Hi everyone
Its been a while since I used Mumsnet so bare with me as I don't know any of the abbreviations anymore!
The last time I used this forum I used to write about the family I so desperately wanted. Fast forward a year & a bit, I have a home of my own, a beautiful DD who is 13mo and another DD on route due in a few short weeks. I finally have everything I always dreamt of and yet I'm feeling so low in my relationship.
We've been together for 8 years, engaged for 3 and parents to our DD for a year. We used to be best friends and so in love, but not anymore. Everything was fine up until I found out I was PG with DD2.
With our first daughter, my DP was so attentive and loving during my pregnancy and after she was born. We were enjoying life as new parents and our new little family. When she turned 7mo, I had the shock of my life to find out we were expecting again. DP was completely cool about it while I totally panicked! The idea slowly sank in though and we're now just weeks away from being parents of 2 babies.
I know second pregnancies are never going to be as relaxing as the first, especially having a 1 year old to chase after! But I've adapted really well. The issue is my DP has started treating me like complete crap to the point I now feel trapped in a relationship where I'm not loved or cared about.

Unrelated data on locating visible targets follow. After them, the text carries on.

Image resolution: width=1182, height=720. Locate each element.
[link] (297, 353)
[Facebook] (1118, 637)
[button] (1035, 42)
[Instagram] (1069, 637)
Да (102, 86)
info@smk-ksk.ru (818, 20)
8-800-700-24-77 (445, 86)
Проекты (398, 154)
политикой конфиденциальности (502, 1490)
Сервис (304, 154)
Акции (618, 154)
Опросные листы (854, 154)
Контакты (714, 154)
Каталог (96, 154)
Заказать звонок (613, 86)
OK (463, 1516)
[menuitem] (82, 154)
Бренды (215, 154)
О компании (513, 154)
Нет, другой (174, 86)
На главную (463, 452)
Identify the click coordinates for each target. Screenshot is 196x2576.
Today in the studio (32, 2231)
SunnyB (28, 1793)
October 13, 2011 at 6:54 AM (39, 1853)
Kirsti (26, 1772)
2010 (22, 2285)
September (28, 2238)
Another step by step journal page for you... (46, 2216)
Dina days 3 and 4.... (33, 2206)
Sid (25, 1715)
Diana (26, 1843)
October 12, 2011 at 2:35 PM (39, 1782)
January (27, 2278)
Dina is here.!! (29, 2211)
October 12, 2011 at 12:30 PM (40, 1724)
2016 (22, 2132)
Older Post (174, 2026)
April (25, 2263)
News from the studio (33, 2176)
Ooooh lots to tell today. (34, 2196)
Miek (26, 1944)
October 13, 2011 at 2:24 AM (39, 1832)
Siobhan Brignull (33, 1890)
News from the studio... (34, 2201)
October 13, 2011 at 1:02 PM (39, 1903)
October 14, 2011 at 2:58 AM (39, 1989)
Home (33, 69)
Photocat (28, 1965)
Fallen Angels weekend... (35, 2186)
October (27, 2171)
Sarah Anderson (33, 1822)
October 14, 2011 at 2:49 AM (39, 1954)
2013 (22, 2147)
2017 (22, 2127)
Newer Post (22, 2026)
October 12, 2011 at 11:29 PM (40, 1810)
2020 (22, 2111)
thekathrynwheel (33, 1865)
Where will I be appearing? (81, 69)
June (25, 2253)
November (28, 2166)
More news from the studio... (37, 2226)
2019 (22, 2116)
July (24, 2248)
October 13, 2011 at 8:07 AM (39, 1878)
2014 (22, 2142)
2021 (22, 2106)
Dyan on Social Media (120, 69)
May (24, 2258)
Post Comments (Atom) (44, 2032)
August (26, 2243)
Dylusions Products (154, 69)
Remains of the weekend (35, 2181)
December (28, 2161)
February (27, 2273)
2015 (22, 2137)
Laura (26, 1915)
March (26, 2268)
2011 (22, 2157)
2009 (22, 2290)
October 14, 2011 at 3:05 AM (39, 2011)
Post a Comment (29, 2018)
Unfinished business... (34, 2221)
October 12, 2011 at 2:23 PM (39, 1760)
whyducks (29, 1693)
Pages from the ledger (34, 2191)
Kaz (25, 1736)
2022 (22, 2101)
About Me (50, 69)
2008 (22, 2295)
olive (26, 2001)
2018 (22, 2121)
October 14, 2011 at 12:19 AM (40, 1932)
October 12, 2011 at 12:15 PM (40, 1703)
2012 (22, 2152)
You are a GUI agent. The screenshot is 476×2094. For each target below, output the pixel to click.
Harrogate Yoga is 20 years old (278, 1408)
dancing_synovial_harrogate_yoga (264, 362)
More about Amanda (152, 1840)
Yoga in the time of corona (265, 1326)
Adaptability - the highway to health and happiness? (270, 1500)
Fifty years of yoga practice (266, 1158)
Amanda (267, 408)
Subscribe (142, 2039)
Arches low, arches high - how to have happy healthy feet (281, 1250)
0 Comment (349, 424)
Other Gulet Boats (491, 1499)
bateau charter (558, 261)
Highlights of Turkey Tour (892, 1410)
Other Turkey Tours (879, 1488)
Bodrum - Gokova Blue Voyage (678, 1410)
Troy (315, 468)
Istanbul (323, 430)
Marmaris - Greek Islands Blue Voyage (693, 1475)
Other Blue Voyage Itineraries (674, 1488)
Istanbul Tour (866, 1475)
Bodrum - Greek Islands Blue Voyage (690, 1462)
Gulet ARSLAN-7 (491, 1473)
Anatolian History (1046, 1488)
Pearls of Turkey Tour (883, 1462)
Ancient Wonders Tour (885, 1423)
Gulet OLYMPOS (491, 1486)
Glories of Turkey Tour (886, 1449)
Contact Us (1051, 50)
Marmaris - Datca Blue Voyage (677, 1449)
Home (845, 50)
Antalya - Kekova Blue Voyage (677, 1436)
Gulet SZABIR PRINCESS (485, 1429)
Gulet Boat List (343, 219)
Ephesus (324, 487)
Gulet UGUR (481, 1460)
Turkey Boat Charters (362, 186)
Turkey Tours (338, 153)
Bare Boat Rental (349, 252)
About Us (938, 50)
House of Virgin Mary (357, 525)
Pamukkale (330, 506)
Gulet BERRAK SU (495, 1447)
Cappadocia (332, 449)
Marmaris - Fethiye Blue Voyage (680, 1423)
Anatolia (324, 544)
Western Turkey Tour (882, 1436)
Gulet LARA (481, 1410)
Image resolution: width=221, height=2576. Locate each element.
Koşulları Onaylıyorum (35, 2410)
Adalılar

It started with small things such as him having little patience with me, swearing and calling me names which he never used to do. This has happened on a few occasions over the last few months. He has made belittling comments to me which he says are 'jokes' such as 'why are you tired? All you do is sit at home all day' despite running around like a headless chicken from the minute I wake up to the minute I go to bed. I haven't had a single day away from DD since she was born and am in mum mode 24/7. Around a month ago I told him about a spam email I had received which I found really funny, it was from an African man about his 9 inch banana
he stopped speaking to me after that for hours and wouldn't tell me why. Fast forward to later that night where I was crying in the living room wondering what on earth I'd done for him to say 'well how much porn are you watching to be getting emails like that, you won't even come near me'
admittedly we haven't been intimate for a long time as carrying two babies back to back has really broken my confidence to the point I can't even look at myself in the mirror when I get out of the shower, not to mention he shows me no affection/gives no compliments anymore, I walked out because I couldn't believe I was being accused of something so ridiculous at 8mo pregnant. He just doesn't understand me, is always making comments at me to wear me down, and doesn't appreciate anything I do. I hardly have a chance to eat, drink or even pee during the day because I'm so rushed off my feet, yet he comes in from work and goes for a leisurely shower, grabs a snack and scrolls on his phone etc. I'm in a lot of pain now I'm at the end of my pregnancy but I get no help with anything, he doesn't ever ask if I'm ok or can he do anything. I just have serious doubts about our future and I'm terrified because we're due our baby girl any minute now and I hate feeling so uncertain about everything. Does anyone have any advice?